Is there anyone in your firm that can tell you what the breakeven point is? If so, can they tell you how it is trending? It’s not the end of the world if you don’t know it, but it can be insightful in providing a better understanding of the business.
The breakeven point is the amount of sales that is required for the company to cover its fixed costs so it does not incur a net loss. The more fixed costs that a company has in its cost structure, the more challenging it will be for the business if sales decline. On the flip side, the company can realize stronger profits once it covers its fixed costs since the variable costs will be much lower.
To calculate the breakeven point, you need to determine which costs are variable and which ones are fixed. Keep in mind that certain expense accounts might contain both fixed and variable components. Maintenance costs could be an example where the building maintenance is fixed, but equipment maintenance will likely vary with production volumes.
Let’s take a look at our hypothetical distributor who currently rents a warehouse and manages their own fulfillment. The company signed a lease for more space than they needed, now that the lease is up, the owner wonders if the company can do better by outsourcing the warehousing and fulfillment operations. The costs associated with storage and shipping are $215K per year (Facility costs, shipping costs and warehouse labor). Based on 40,000 annual units (avg. sale of $50), the fulfillment cost is $5.38 per unit. The company sends out an RFP to various providers and receives a bid for $5.00 per order for all fulfillment costs. In the table below, you can see how this change would impact the company’s breakeven point.
Under the baseline configuration, the company’s breakeven point is $1.65 million, meaning they have to generate $1.65 million in sales in order to cover their fixed costs and not incur a net loss. If they switch to an outsourced logistics operation, the breakeven point drops to $1.5 million (if the fulfillment cost remained at $5.38 with the outsourced logistics, the breakeven point would still be lower at $1.56 million).
In Scenario 1, sales drop by 40%, the fixed costs cannot be decreased to offset the lower gross profit, so the net loss would be much greater where the company manages its own warehousing. This also makes intuitive sense since the company’s unused space would be even greater with the lower volume.

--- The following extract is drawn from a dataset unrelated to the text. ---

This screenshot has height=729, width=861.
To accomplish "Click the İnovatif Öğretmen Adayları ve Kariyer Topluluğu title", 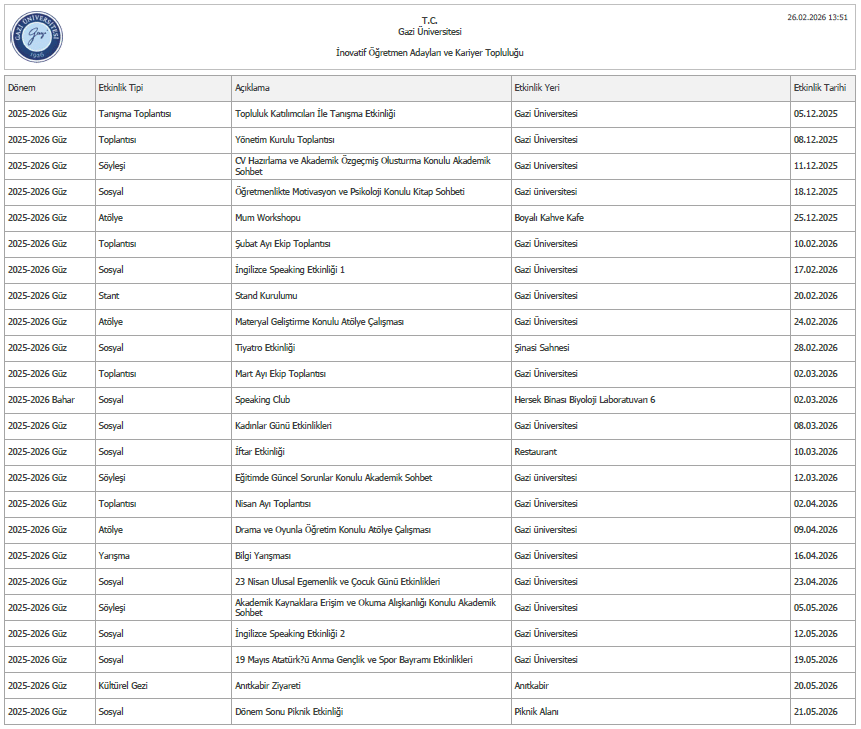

In Scenario 2, the company’s sales increase by 50% over the baseline. The company would post a higher net profit by managing its own facility, since the fulfillment costs would drop to $4.54 per package.
Other Things to Consider
As we can see, using outsourcing to make the cost structure more variable can provide many benefits, especially if sales volumes are uncertain. Conversely, if a company can reach a certain level, it can benefit from economies of scale. Generally speaking, it is more difficult to shed fixed costs once they are already in place. For hard assets (buildings and equipment), asset recovery rates may not be favorable, especially in distressed economic times. For rental facilities, there are costs to break a lease. If personnel are part of the fixed costs, then you need to consider severance expenses as part of the transition.
For early stage companies, the focus should generally be on keeping the cost structure variable as the uncertainty surrounding the timing of new sales can put a great strain on the company’s liquidity.
As far as the frequency to assess the breakeven point, annually is probably adequate for many businesses. If a business is an early stage start-up, quarterly might make more sense to help guide discussions on capital requirements and making the best investments in future growth.
Generally, investing in the future will raise your breakeven point, but this can be a strategic move that pays off in the long run. For instance, hiring high-priced personnel at a start-up will make a dramatic change in the breakeven level. However, if that talent can successfully complete a product to take to market, it can pay off in the form of additional revenue, as well as increasing the likelihood of raising additional capital.